This is a small excerpt from a portion of the podman manual page. Note the syntax complexity and ambiguity.

By contrast, you can document your PowerShell functions with plain-text comments right inside the same file:

#!/usr/bin/env pwsh

# /home/myuser/.config/powershell/profile.ps1

<#
.SYNOPSIS
  A short one-liner describing your function
.DESCRIPTION
  You can write a longer description (any length) for display when the user asks for extended help documentation.
  Give all the overview data you like here.
.NOTES
  Miscellaneous notes section for tips, tricks, caveats, warnings, one-offs...
.EXAMPLE
  Get-MyIP # Runs the command, no arguments, default settings
.EXAMPLE
  Get-MyIP -From ipinfo.io -CURL # Runs `curl ipinfo.io` and gives results
#>

function Get-MyIP { ... }

Given the above example, an end-user could simply type help Get-MyIP in PowerShell and be presented with comprehensive help documentation including examples within their specified $PAGER (e.g. less or my current favorite, moar). You can even just jump straight to the examples if you want, too:

> Get-Help -Examples Get-History

NAME
    Get-History

SYNOPSIS
    Gets a list of the commands entered during the current session.

    [...]

    --------- Example 2: Get entries that include a string ---------

    Get-History | Where-Object {$_.CommandLine -like "*Service*"}

    [...]

I’ve long said that if a developer can’t be bothered to write at least something useful about how to use their product or tool, it ain’t worth much. Usually nothing. Because nobody has time to go spelunking through your code to figure out how to use your tool – if we did, we’d write our own.

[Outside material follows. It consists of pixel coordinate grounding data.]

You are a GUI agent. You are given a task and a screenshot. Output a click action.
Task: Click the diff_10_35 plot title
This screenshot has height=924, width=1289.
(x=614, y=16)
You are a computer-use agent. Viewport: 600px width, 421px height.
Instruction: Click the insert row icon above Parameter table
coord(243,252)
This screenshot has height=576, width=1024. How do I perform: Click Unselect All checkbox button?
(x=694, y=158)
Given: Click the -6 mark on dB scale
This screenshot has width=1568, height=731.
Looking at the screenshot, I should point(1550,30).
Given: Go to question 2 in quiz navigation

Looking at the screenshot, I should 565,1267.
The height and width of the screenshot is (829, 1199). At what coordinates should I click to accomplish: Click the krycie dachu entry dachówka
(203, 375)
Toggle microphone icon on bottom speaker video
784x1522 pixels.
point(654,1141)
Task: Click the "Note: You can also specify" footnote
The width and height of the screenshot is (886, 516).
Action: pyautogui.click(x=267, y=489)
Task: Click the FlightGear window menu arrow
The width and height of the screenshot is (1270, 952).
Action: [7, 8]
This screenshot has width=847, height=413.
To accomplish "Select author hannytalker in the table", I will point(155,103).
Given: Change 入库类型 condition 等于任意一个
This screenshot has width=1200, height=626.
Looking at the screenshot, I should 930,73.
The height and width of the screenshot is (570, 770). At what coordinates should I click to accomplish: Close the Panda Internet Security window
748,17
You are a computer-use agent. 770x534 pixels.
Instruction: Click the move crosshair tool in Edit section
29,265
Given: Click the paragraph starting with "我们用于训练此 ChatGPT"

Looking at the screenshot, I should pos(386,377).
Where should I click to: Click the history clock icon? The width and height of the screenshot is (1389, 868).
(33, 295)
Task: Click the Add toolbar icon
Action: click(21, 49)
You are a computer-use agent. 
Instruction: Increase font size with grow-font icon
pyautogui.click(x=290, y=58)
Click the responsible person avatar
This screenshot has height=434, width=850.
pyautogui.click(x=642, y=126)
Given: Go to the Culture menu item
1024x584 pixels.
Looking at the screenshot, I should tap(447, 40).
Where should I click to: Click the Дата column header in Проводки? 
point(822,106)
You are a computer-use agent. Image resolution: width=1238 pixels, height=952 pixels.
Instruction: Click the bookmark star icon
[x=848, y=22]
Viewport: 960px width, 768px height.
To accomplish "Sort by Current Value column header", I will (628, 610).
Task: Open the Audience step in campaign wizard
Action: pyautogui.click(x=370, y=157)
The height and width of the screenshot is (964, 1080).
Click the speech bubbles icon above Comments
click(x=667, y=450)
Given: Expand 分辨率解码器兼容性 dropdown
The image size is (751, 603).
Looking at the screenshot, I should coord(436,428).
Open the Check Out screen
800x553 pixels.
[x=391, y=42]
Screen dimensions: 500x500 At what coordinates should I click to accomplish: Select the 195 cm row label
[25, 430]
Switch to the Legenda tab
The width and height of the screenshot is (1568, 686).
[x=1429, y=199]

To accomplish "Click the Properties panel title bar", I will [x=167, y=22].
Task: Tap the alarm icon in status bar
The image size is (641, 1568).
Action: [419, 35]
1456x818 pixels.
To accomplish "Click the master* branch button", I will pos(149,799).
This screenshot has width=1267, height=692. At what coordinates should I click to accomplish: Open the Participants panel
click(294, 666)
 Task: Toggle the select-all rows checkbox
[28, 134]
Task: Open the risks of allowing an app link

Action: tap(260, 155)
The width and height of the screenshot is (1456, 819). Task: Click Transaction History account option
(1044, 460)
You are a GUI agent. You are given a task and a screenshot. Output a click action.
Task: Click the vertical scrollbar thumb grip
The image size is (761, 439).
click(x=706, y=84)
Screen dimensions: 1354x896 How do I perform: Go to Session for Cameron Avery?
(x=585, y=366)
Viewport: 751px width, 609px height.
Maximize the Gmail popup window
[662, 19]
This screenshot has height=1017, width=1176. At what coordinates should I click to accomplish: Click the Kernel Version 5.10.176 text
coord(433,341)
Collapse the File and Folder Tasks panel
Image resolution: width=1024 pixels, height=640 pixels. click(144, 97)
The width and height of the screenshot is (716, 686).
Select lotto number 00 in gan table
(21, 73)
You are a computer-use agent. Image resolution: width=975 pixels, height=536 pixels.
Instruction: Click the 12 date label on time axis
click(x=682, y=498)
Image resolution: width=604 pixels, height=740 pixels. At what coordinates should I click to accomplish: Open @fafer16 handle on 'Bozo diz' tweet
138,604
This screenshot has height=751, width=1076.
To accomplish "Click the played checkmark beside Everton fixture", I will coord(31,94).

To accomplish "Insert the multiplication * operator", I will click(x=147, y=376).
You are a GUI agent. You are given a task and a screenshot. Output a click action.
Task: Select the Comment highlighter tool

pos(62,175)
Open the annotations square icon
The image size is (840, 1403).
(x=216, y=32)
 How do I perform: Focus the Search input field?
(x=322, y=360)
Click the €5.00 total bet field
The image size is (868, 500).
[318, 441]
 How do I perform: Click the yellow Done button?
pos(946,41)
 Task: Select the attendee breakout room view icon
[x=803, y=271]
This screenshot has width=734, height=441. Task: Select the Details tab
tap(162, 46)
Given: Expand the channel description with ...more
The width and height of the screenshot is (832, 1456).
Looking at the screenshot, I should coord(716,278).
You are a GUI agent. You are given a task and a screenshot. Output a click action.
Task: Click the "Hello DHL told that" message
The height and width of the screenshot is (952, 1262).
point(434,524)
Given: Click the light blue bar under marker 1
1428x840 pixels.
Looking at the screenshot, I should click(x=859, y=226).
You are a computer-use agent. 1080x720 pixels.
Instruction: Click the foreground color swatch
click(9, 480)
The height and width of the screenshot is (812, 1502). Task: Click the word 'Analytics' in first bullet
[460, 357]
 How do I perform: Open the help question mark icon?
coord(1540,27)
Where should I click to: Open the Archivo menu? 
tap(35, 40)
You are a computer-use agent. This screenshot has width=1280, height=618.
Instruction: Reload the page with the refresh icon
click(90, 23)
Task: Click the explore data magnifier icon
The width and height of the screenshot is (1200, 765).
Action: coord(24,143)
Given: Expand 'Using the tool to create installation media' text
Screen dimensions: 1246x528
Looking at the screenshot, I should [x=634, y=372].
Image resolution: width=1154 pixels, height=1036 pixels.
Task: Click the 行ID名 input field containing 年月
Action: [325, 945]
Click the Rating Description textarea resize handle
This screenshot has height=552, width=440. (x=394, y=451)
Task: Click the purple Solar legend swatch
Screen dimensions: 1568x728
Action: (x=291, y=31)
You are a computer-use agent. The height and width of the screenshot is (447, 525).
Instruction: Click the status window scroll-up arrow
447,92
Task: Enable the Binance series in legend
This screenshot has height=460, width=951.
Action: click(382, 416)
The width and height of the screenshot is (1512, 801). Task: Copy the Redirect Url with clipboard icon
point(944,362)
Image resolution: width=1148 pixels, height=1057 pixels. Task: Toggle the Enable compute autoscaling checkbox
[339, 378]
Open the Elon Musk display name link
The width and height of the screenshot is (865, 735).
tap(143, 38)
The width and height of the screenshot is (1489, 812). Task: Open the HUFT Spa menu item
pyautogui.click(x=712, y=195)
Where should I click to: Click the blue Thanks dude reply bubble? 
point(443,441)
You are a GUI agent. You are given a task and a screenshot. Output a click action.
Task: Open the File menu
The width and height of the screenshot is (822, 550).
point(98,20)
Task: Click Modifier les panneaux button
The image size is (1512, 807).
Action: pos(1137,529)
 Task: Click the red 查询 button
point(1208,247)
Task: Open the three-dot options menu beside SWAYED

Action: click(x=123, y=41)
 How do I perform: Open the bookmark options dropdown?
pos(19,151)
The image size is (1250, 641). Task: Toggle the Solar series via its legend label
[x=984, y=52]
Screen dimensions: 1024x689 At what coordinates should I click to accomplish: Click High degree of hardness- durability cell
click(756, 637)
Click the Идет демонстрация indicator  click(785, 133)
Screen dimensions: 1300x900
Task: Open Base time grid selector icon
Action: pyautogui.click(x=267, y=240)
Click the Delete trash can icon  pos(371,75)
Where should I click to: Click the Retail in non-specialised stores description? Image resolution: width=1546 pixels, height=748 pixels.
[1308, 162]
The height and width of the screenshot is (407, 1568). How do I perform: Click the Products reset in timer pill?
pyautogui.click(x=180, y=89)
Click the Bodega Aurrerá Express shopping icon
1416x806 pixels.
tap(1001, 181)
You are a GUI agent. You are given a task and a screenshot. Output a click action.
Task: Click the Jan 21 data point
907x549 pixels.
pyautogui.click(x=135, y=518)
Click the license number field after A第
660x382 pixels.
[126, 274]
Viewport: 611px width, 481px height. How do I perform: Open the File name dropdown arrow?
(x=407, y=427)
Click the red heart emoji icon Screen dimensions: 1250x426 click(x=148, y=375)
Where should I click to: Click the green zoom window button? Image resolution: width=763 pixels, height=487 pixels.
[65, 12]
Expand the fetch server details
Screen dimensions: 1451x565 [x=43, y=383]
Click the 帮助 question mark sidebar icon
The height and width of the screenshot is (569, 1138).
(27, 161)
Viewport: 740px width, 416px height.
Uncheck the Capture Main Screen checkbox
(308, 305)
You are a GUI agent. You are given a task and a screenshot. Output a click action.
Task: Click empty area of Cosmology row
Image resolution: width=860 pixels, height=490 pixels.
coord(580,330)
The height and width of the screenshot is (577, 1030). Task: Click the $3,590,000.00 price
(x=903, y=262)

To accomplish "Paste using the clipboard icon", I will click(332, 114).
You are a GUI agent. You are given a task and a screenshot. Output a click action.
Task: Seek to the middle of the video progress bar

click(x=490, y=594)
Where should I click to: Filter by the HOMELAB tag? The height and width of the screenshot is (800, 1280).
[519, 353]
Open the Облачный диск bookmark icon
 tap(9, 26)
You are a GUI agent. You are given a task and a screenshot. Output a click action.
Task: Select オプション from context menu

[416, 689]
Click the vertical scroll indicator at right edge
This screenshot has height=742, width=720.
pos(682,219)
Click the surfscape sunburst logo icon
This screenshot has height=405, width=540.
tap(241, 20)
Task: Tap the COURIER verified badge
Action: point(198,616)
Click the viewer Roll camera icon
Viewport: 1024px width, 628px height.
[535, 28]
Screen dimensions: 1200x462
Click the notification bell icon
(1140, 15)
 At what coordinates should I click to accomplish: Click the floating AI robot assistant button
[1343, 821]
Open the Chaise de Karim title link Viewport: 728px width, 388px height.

That’s why anything that makes documentation easier and more portable is a win in my book, and in this category, PowerShell delivers. The syntax summaries and supported arguments list are even generated dynamically by PowerShell! You don’t have to write that part at all!

The One Caveat: Tooling

Most tooling for *nix workflows is stuck pretty hard in sh land. Such tools have been developed, in some cases, over multiple decades, with conventions unintentionally becoming established in a somewhat haphazard manner, though without much (if any) thought whatsoever toward the portability of those tools to non-UNIX shells.

And let’s face it, that’s 100% Microsoft’s fault. No getting around the fact that they kept PowerShell a Windows-only, closed-source feature for a very long time, and that being the case, why should developers on non-Windows platforms have bothered? Ignoring it was – note the past tense here – entirely justified.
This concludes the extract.